> TASK DESCRIPTION
Repeat exactly, and only, the lines from the one holding "Dismiss popup with" through the last line of the records below.
=== Begin Enclosure ===
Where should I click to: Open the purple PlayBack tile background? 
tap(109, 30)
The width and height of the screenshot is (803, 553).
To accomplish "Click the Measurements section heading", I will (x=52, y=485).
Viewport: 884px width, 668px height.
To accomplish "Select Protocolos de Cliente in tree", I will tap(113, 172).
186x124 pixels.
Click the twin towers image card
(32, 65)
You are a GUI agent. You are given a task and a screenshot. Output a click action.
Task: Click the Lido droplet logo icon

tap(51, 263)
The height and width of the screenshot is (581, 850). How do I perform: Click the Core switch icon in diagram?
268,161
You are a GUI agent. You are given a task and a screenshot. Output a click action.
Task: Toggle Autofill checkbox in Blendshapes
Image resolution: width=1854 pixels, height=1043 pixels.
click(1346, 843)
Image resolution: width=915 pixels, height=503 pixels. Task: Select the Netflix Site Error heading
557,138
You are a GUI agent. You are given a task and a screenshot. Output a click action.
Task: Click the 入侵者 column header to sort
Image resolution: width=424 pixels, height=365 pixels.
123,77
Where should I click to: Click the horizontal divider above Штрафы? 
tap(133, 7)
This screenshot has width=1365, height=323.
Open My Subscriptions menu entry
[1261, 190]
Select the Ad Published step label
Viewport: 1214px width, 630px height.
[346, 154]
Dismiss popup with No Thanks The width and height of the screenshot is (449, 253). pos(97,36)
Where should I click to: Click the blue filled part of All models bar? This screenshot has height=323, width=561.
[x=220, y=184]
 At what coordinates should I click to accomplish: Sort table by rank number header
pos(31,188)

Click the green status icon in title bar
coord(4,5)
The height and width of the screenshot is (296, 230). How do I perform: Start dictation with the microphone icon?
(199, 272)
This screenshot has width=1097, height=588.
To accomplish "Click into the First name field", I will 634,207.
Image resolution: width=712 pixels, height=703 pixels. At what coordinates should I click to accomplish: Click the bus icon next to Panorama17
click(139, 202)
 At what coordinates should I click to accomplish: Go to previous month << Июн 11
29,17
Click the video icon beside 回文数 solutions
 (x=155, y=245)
=== End Enclosure ===
> SOLVED EXERCISE
Dismiss popup with No Thanks The width and height of the screenshot is (449, 253). pos(97,36)
Where should I click to: Click the blue filled part of All models bar? This screenshot has height=323, width=561.
[x=220, y=184]
 At what coordinates should I click to accomplish: Sort table by rank number header
pos(31,188)

Click the green status icon in title bar
coord(4,5)
The height and width of the screenshot is (296, 230). How do I perform: Start dictation with the microphone icon?
(199, 272)
This screenshot has width=1097, height=588.
To accomplish "Click into the First name field", I will 634,207.
Image resolution: width=712 pixels, height=703 pixels. At what coordinates should I click to accomplish: Click the bus icon next to Panorama17
click(139, 202)
 At what coordinates should I click to accomplish: Go to previous month << Июн 11
29,17
Click the video icon beside 回文数 solutions
 (x=155, y=245)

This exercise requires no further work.